-- GIVEN DATA follows --
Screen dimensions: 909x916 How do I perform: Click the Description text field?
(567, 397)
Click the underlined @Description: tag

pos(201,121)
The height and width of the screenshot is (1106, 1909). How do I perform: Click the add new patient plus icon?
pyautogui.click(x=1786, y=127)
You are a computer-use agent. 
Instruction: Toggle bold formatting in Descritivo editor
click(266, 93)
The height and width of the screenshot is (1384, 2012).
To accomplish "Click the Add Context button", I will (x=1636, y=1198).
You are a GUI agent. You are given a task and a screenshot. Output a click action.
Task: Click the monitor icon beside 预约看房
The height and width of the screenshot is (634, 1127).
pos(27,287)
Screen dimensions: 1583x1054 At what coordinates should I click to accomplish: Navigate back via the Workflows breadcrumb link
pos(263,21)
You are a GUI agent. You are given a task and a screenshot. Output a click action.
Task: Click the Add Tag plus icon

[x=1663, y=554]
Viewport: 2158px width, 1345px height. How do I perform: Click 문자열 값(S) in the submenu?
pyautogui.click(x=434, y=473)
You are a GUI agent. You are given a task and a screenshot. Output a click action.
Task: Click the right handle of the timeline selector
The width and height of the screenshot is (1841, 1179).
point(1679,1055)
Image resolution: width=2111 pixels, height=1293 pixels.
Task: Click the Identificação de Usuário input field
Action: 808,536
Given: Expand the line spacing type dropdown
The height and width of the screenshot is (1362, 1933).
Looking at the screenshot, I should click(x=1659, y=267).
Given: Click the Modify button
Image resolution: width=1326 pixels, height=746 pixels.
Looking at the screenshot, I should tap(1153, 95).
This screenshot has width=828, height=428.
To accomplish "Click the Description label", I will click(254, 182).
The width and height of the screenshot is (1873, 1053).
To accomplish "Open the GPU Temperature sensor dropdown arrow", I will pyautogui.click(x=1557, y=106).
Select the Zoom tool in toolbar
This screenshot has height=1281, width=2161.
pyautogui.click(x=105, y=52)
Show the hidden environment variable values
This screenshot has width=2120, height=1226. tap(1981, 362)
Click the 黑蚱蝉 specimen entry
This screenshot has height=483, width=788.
-- GIVEN DATA concluded --
◆ YOUR TASK ◆
Lines holding the string "dropdown" in the records: how many are there? Give only the number.

◆ EXPECTED ANSWER ◆
2